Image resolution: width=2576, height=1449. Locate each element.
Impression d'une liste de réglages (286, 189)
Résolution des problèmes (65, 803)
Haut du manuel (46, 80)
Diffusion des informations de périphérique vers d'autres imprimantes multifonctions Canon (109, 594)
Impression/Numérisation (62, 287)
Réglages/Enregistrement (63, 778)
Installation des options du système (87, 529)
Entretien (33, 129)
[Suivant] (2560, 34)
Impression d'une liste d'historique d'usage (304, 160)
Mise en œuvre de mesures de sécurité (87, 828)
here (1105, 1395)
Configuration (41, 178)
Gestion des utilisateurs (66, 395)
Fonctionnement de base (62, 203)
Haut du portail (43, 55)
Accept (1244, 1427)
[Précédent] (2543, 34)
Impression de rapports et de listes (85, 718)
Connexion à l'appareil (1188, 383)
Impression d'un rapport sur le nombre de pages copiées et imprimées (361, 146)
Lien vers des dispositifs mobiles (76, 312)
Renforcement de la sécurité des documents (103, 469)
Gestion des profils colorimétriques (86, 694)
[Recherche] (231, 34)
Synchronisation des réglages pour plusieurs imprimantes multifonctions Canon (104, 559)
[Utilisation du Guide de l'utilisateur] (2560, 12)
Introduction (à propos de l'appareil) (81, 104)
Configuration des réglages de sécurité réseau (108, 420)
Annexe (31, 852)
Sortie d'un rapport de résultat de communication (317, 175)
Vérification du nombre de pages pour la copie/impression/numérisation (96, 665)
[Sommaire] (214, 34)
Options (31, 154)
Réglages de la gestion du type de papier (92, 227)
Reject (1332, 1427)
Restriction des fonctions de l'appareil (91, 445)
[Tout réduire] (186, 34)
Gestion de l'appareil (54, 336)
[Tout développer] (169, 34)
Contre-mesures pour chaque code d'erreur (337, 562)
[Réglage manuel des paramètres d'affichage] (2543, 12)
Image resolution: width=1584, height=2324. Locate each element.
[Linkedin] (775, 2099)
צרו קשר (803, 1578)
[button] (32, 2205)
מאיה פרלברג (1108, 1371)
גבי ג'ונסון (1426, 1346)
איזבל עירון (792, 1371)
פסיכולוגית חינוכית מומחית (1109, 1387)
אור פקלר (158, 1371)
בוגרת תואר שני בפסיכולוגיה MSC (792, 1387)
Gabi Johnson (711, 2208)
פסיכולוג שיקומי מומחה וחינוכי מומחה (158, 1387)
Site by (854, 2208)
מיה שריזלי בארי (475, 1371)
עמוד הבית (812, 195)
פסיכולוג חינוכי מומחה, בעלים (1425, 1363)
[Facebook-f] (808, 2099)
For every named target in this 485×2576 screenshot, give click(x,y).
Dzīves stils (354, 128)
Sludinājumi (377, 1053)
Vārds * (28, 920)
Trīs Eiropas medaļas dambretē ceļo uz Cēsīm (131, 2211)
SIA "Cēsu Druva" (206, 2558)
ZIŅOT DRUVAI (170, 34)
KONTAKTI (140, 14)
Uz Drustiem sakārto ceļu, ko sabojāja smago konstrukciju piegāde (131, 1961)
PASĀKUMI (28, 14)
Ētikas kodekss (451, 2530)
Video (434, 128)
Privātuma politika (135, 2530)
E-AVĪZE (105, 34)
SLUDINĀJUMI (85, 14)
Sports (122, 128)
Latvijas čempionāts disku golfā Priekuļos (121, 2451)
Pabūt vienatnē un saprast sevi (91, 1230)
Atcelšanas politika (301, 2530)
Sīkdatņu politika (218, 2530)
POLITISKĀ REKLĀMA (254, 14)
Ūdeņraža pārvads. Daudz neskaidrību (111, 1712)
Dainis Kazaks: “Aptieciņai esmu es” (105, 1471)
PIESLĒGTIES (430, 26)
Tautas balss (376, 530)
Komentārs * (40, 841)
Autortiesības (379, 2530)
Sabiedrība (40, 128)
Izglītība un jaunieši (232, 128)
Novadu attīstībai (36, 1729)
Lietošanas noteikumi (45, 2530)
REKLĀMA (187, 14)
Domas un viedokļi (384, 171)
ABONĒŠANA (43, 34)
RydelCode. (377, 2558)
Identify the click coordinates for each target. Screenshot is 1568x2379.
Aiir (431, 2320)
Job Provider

§

Instructions to follow: Above are the lines; repeat exactly the ones from the line containing "גבי ג'ונסון (1426, 1346)" down to the line containing "Atcelšanas politika (301, 2530)", both inclusive.

The completed task:
גבי ג'ונסון (1426, 1346)
איזבל עירון (792, 1371)
פסיכולוגית חינוכית מומחית (1109, 1387)
אור פקלר (158, 1371)
בוגרת תואר שני בפסיכולוגיה MSC (792, 1387)
Gabi Johnson (711, 2208)
פסיכולוג שיקומי מומחה וחינוכי מומחה (158, 1387)
Site by (854, 2208)
מיה שריזלי בארי (475, 1371)
עמוד הבית (812, 195)
פסיכולוג חינוכי מומחה, בעלים (1425, 1363)
[Facebook-f] (808, 2099)
For every named target in this 485×2576 screenshot, give click(x,y).
Dzīves stils (354, 128)
Sludinājumi (377, 1053)
Vārds * (28, 920)
Trīs Eiropas medaļas dambretē ceļo uz Cēsīm (131, 2211)
SIA "Cēsu Druva" (206, 2558)
ZIŅOT DRUVAI (170, 34)
KONTAKTI (140, 14)
Uz Drustiem sakārto ceļu, ko sabojāja smago konstrukciju piegāde (131, 1961)
PASĀKUMI (28, 14)
Ētikas kodekss (451, 2530)
Video (434, 128)
Privātuma politika (135, 2530)
E-AVĪZE (105, 34)
SLUDINĀJUMI (85, 14)
Sports (122, 128)
Latvijas čempionāts disku golfā Priekuļos (121, 2451)
Pabūt vienatnē un saprast sevi (91, 1230)
Atcelšanas politika (301, 2530)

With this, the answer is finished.